- _Aim of the task_
Please restate the data word for word, in full.
Segment Start: Material provided
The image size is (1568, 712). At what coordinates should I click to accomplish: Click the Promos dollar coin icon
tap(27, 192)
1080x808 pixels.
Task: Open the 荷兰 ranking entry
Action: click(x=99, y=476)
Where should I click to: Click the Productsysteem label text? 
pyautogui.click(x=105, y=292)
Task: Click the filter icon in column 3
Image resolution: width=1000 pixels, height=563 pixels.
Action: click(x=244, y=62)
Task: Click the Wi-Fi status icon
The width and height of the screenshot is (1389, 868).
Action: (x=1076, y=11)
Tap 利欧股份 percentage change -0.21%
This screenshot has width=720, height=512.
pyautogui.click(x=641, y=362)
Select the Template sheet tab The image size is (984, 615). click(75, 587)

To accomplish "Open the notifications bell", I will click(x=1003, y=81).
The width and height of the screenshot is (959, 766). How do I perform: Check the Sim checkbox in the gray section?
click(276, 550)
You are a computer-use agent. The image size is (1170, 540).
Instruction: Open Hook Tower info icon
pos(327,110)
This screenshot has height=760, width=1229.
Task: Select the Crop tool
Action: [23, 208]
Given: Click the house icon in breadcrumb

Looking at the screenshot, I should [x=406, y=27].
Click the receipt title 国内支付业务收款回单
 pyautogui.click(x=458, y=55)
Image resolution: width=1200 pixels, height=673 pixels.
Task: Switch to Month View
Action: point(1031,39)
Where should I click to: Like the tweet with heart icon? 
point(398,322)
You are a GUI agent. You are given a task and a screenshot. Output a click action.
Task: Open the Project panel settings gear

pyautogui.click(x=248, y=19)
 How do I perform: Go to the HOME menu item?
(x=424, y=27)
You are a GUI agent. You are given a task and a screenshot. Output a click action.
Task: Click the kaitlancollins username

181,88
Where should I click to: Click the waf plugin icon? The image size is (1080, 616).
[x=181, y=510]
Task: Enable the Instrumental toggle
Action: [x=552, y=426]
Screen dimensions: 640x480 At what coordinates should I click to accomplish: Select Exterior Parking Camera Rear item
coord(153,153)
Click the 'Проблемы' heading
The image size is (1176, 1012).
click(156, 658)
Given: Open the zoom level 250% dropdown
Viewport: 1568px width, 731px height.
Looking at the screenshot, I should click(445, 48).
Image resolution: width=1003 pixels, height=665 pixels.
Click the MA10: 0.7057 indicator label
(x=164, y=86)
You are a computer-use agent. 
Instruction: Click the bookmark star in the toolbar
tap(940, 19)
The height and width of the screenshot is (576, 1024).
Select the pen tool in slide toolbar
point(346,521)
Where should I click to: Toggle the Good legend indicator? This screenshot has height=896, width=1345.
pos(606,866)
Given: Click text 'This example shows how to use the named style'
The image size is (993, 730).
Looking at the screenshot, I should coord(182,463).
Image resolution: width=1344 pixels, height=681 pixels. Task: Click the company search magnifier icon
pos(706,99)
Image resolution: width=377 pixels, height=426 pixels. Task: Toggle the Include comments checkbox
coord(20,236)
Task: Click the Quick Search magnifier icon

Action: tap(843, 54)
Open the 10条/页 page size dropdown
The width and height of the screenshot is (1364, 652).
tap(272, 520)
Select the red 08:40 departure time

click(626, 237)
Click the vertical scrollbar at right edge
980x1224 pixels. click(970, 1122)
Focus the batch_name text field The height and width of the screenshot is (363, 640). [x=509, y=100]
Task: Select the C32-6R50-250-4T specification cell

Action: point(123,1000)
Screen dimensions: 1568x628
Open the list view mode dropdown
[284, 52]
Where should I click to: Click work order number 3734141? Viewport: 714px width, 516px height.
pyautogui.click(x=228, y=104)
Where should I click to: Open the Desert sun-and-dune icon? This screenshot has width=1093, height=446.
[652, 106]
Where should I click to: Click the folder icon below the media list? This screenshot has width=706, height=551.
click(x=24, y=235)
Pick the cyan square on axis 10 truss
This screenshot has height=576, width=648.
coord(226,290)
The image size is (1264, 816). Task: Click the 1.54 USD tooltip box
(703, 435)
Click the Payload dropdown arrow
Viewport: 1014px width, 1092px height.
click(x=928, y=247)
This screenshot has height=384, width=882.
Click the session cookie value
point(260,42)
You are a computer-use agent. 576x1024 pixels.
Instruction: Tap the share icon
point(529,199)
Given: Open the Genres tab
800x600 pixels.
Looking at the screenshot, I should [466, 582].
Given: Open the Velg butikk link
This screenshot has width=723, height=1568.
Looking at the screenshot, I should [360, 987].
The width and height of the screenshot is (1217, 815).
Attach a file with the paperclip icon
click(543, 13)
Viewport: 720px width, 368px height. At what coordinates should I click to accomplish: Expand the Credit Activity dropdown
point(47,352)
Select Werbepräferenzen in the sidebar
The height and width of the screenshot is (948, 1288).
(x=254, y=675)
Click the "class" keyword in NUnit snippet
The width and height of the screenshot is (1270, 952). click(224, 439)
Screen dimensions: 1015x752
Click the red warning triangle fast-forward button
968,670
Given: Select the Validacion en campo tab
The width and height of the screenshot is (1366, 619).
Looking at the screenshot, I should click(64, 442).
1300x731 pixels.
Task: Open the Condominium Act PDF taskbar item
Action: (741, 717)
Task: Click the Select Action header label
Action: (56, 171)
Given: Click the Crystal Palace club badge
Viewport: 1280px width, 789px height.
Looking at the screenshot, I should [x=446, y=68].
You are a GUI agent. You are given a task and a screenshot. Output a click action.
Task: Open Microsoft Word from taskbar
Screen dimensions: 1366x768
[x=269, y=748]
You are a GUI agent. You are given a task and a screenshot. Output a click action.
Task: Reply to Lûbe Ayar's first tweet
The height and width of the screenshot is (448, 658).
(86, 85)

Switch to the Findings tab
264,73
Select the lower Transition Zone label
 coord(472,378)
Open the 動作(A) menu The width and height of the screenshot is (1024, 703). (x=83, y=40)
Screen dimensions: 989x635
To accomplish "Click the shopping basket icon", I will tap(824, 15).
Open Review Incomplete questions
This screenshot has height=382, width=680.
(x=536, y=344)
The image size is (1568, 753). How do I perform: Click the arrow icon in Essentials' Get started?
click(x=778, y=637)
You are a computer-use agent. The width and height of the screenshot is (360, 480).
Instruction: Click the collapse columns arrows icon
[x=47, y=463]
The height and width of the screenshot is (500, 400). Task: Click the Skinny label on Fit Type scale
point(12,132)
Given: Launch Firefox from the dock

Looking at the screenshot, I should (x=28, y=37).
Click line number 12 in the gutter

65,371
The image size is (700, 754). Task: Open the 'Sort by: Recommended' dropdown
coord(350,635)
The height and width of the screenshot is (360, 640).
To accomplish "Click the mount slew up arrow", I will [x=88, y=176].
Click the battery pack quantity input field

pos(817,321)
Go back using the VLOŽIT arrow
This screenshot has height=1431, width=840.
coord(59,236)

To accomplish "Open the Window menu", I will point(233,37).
Segment End: Material provided
- _Solution for this task_
The image size is (1568, 712). At what coordinates should I click to accomplish: Click the Promos dollar coin icon
tap(27, 192)
1080x808 pixels.
Task: Open the 荷兰 ranking entry
Action: click(x=99, y=476)
Where should I click to: Click the Productsysteem label text? 
pyautogui.click(x=105, y=292)
Task: Click the filter icon in column 3
Image resolution: width=1000 pixels, height=563 pixels.
Action: click(x=244, y=62)
Task: Click the Wi-Fi status icon
The width and height of the screenshot is (1389, 868).
Action: (x=1076, y=11)
Tap 利欧股份 percentage change -0.21%
This screenshot has width=720, height=512.
pyautogui.click(x=641, y=362)
Select the Template sheet tab The image size is (984, 615). click(75, 587)

To accomplish "Open the notifications bell", I will click(x=1003, y=81).
The width and height of the screenshot is (959, 766). How do I perform: Check the Sim checkbox in the gray section?
click(276, 550)
You are a computer-use agent. The image size is (1170, 540).
Instruction: Open Hook Tower info icon
pos(327,110)
This screenshot has height=760, width=1229.
Task: Select the Crop tool
Action: [23, 208]
Given: Click the house icon in breadcrumb

Looking at the screenshot, I should [x=406, y=27].
Click the receipt title 国内支付业务收款回单
 pyautogui.click(x=458, y=55)
Image resolution: width=1200 pixels, height=673 pixels.
Task: Switch to Month View
Action: point(1031,39)
Where should I click to: Like the tweet with heart icon? 
point(398,322)
You are a GUI agent. You are given a task and a screenshot. Output a click action.
Task: Open the Project panel settings gear

pyautogui.click(x=248, y=19)
 How do I perform: Go to the HOME menu item?
(x=424, y=27)
You are a GUI agent. You are given a task and a screenshot. Output a click action.
Task: Click the kaitlancollins username

181,88
Where should I click to: Click the waf plugin icon? The image size is (1080, 616).
[x=181, y=510]
Task: Enable the Instrumental toggle
Action: [x=552, y=426]
Screen dimensions: 640x480 At what coordinates should I click to accomplish: Select Exterior Parking Camera Rear item
coord(153,153)
Click the 'Проблемы' heading
The image size is (1176, 1012).
click(156, 658)
Given: Open the zoom level 250% dropdown
Viewport: 1568px width, 731px height.
Looking at the screenshot, I should click(445, 48).
Image resolution: width=1003 pixels, height=665 pixels.
Click the MA10: 0.7057 indicator label
(x=164, y=86)
You are a computer-use agent. 
Instruction: Click the bookmark star in the toolbar
tap(940, 19)
The height and width of the screenshot is (576, 1024).
Select the pen tool in slide toolbar
point(346,521)
Where should I click to: Toggle the Good legend indicator? This screenshot has height=896, width=1345.
pos(606,866)
Given: Click text 'This example shows how to use the named style'
The image size is (993, 730).
Looking at the screenshot, I should coord(182,463).
Image resolution: width=1344 pixels, height=681 pixels. Task: Click the company search magnifier icon
pos(706,99)
Image resolution: width=377 pixels, height=426 pixels. Task: Toggle the Include comments checkbox
coord(20,236)
Task: Click the Quick Search magnifier icon

Action: tap(843, 54)
Open the 10条/页 page size dropdown
The width and height of the screenshot is (1364, 652).
tap(272, 520)
Select the red 08:40 departure time

click(626, 237)
Click the vertical scrollbar at right edge
980x1224 pixels. click(970, 1122)
Focus the batch_name text field The height and width of the screenshot is (363, 640). [x=509, y=100]
Task: Select the C32-6R50-250-4T specification cell

Action: point(123,1000)
Screen dimensions: 1568x628
Open the list view mode dropdown
[284, 52]
Where should I click to: Click work order number 3734141? Viewport: 714px width, 516px height.
pyautogui.click(x=228, y=104)
Where should I click to: Open the Desert sun-and-dune icon? This screenshot has width=1093, height=446.
[652, 106]
Where should I click to: Click the folder icon below the media list? This screenshot has width=706, height=551.
click(x=24, y=235)
Pick the cyan square on axis 10 truss
This screenshot has height=576, width=648.
coord(226,290)
The image size is (1264, 816). Task: Click the 1.54 USD tooltip box
(703, 435)
Click the Payload dropdown arrow
Viewport: 1014px width, 1092px height.
click(x=928, y=247)
This screenshot has height=384, width=882.
Click the session cookie value
point(260,42)
You are a computer-use agent. 576x1024 pixels.
Instruction: Tap the share icon
point(529,199)
Given: Open the Genres tab
800x600 pixels.
Looking at the screenshot, I should [466, 582].
Given: Open the Velg butikk link
This screenshot has width=723, height=1568.
Looking at the screenshot, I should [360, 987].
The width and height of the screenshot is (1217, 815).
Attach a file with the paperclip icon
click(543, 13)
Viewport: 720px width, 368px height. At what coordinates should I click to accomplish: Expand the Credit Activity dropdown
point(47,352)
Select Werbepräferenzen in the sidebar
The height and width of the screenshot is (948, 1288).
(x=254, y=675)
Click the "class" keyword in NUnit snippet
The width and height of the screenshot is (1270, 952). click(224, 439)
Screen dimensions: 1015x752
Click the red warning triangle fast-forward button
968,670
Given: Select the Validacion en campo tab
The width and height of the screenshot is (1366, 619).
Looking at the screenshot, I should click(64, 442).
1300x731 pixels.
Task: Open the Condominium Act PDF taskbar item
Action: (741, 717)
Task: Click the Select Action header label
Action: (56, 171)
Given: Click the Crystal Palace club badge
Viewport: 1280px width, 789px height.
Looking at the screenshot, I should [x=446, y=68].
You are a GUI agent. You are given a task and a screenshot. Output a click action.
Task: Open Microsoft Word from taskbar
Screen dimensions: 1366x768
[x=269, y=748]
You are a GUI agent. You are given a task and a screenshot. Output a click action.
Task: Reply to Lûbe Ayar's first tweet
The height and width of the screenshot is (448, 658).
(86, 85)

Switch to the Findings tab
264,73
Select the lower Transition Zone label
 coord(472,378)
Open the 動作(A) menu The width and height of the screenshot is (1024, 703). (x=83, y=40)
Screen dimensions: 989x635
To accomplish "Click the shopping basket icon", I will tap(824, 15).
Open Review Incomplete questions
This screenshot has height=382, width=680.
(x=536, y=344)
The image size is (1568, 753). How do I perform: Click the arrow icon in Essentials' Get started?
click(x=778, y=637)
You are a computer-use agent. The width and height of the screenshot is (360, 480).
Instruction: Click the collapse columns arrows icon
[x=47, y=463]
The height and width of the screenshot is (500, 400). Task: Click the Skinny label on Fit Type scale
point(12,132)
Given: Launch Firefox from the dock

Looking at the screenshot, I should (x=28, y=37).
Click line number 12 in the gutter

65,371
The image size is (700, 754). Task: Open the 'Sort by: Recommended' dropdown
coord(350,635)
The height and width of the screenshot is (360, 640).
To accomplish "Click the mount slew up arrow", I will [x=88, y=176].
Click the battery pack quantity input field

pos(817,321)
Go back using the VLOŽIT arrow
This screenshot has height=1431, width=840.
coord(59,236)

To accomplish "Open the Window menu", I will point(233,37).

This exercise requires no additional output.